Task objective ->
Collect every line in the records that contains the string "text", and copy each line unchanged.

....

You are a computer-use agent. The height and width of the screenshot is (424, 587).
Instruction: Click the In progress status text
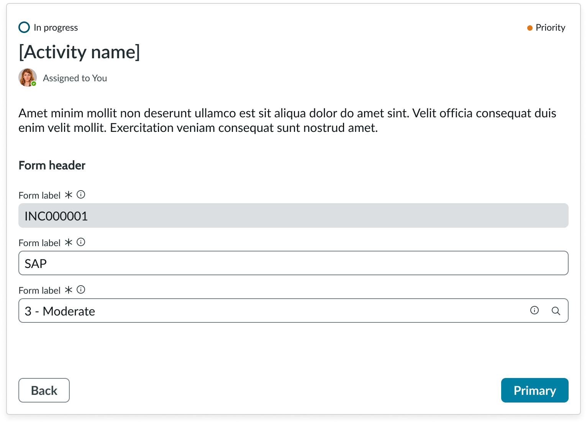point(56,28)
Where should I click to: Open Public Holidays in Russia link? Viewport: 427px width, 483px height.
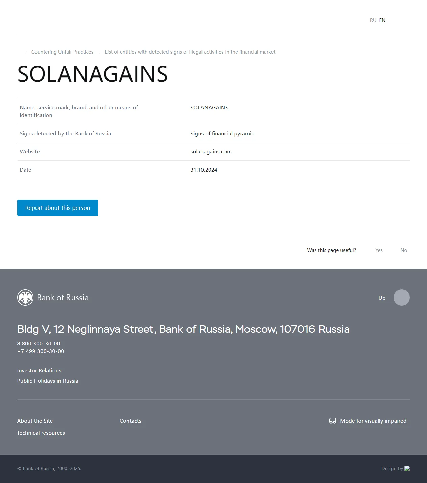[x=48, y=381]
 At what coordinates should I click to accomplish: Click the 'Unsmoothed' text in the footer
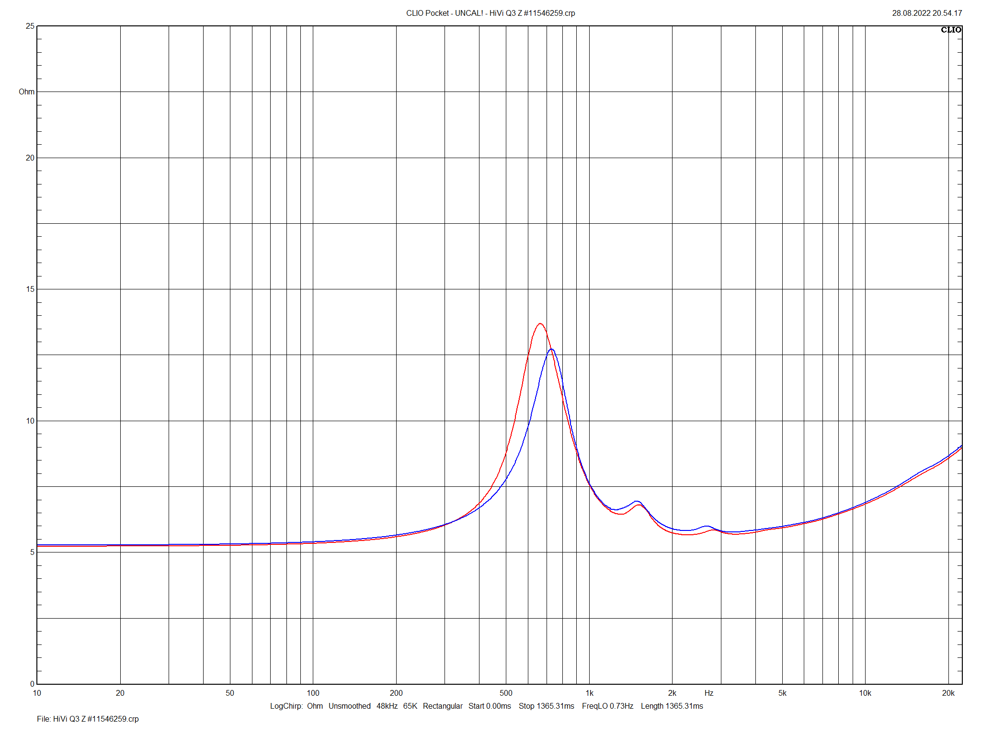coord(349,706)
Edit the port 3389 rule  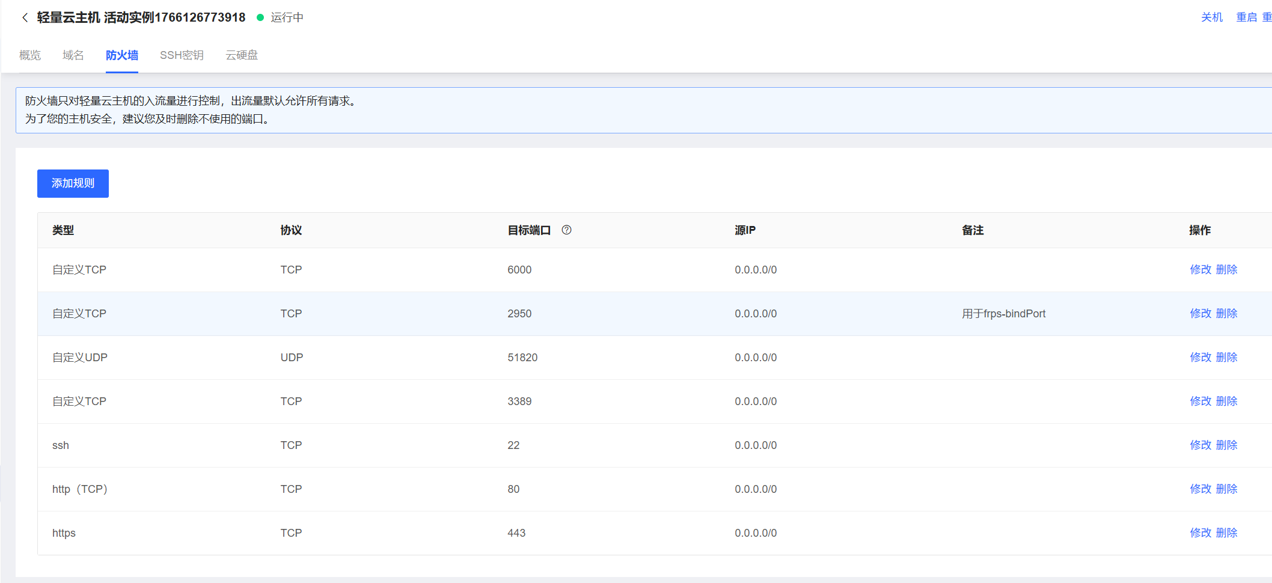pos(1200,401)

....

Final answer ->
Instruction: Click the In progress status text
 At what coordinates should I click to accomplish: Click the 'Unsmoothed' text in the footer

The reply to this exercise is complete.